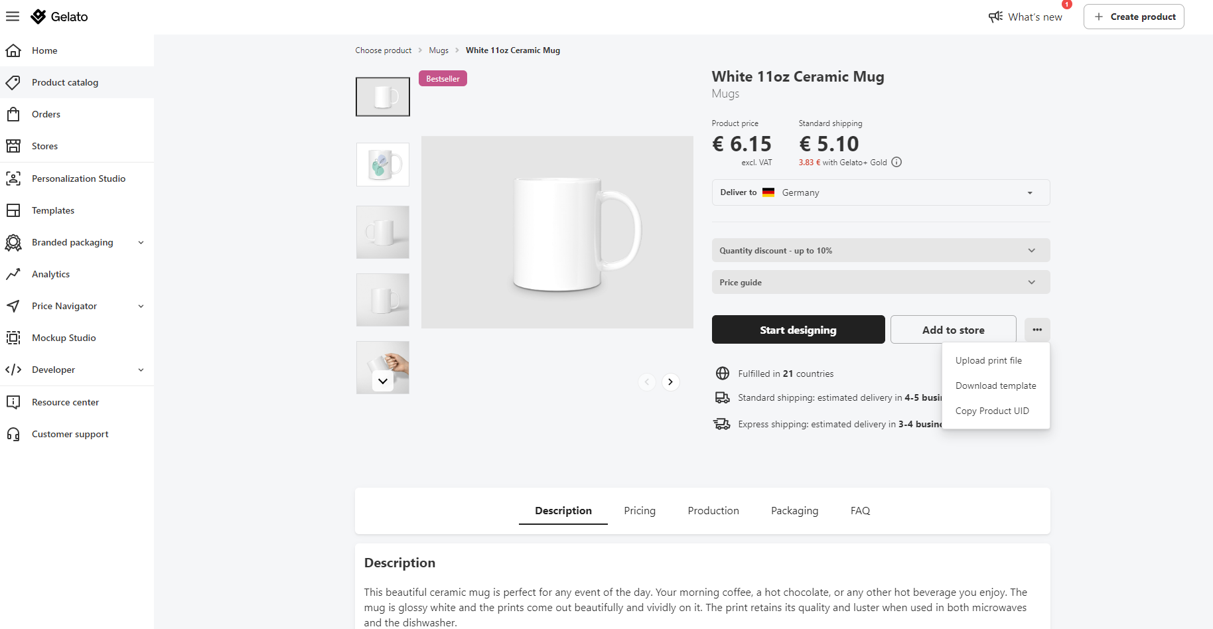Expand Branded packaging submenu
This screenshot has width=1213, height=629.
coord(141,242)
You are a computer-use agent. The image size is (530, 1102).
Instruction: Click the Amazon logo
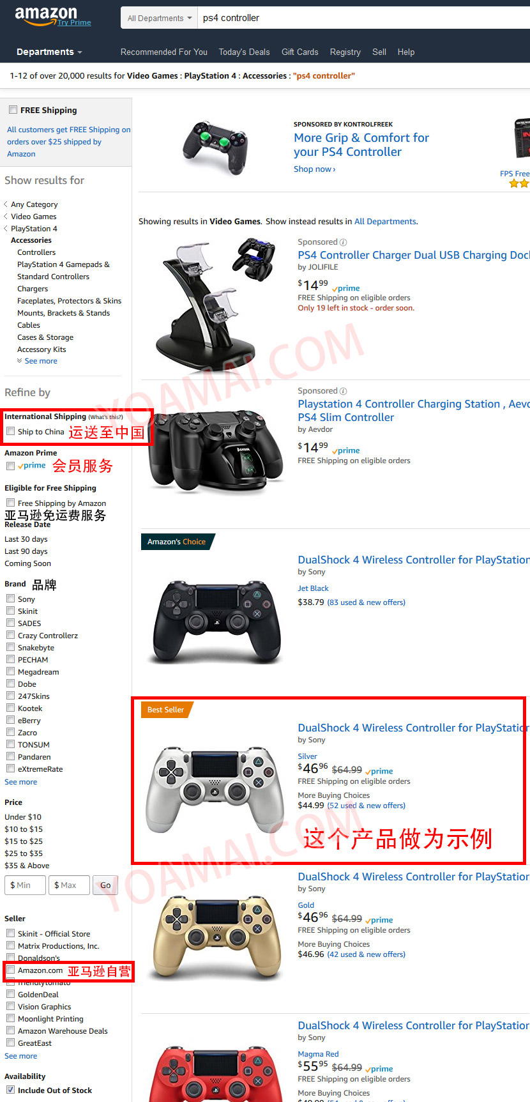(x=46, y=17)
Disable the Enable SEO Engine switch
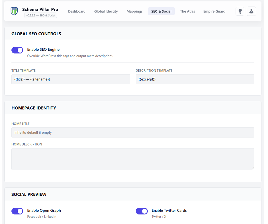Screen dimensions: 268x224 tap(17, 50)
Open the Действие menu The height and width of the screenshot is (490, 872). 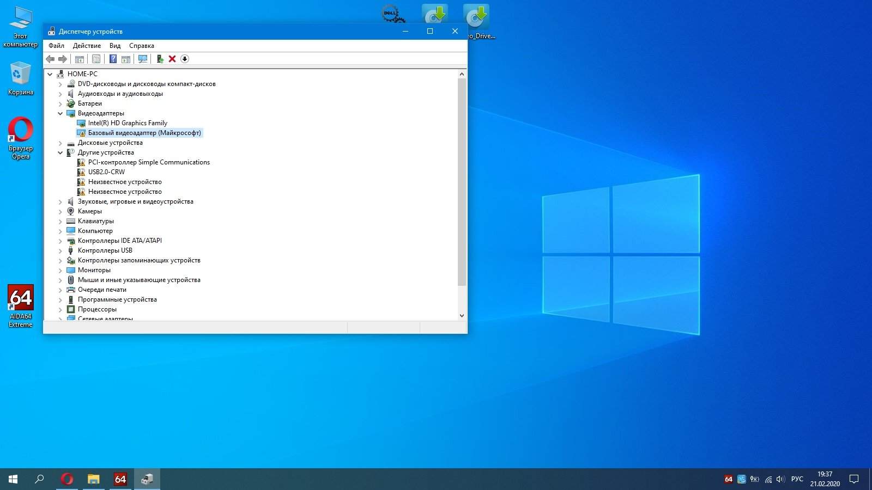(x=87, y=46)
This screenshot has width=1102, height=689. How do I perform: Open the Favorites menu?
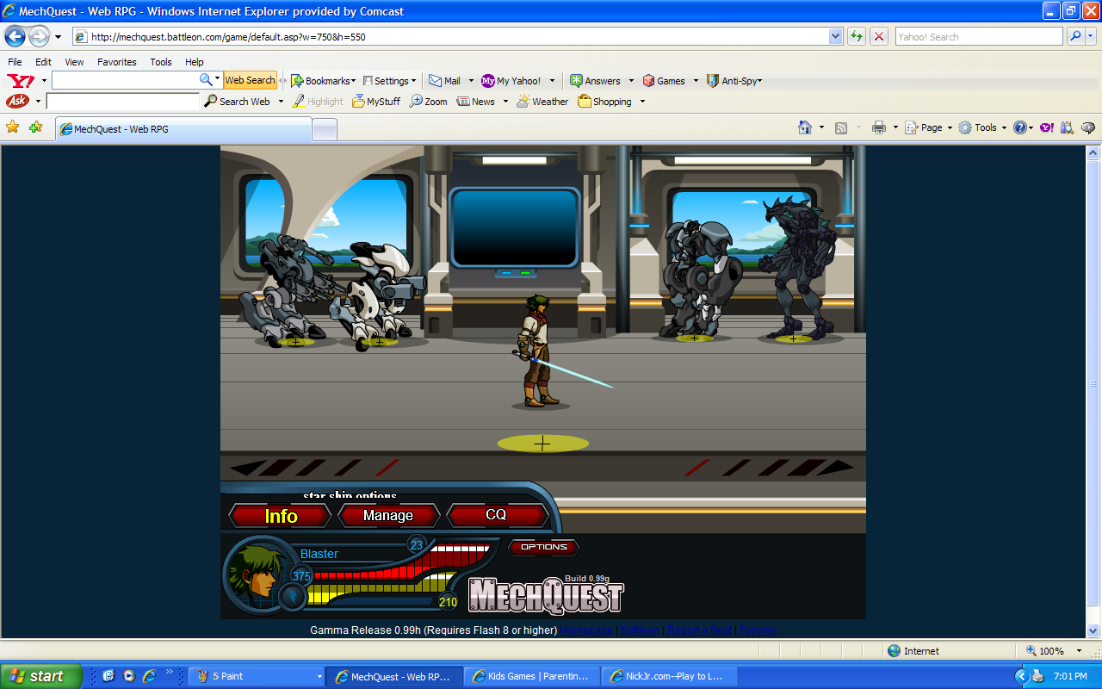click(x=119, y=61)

WORK ITEM
In the records above, find the line that contains "This screenshot has width=1102, height=689.", then write it out along with every line after it, exactly, through the last one. Leave the pictures out.

COMPLETED EXERCISE
This screenshot has width=1102, height=689. How do I perform: Open the Favorites menu?
click(x=119, y=61)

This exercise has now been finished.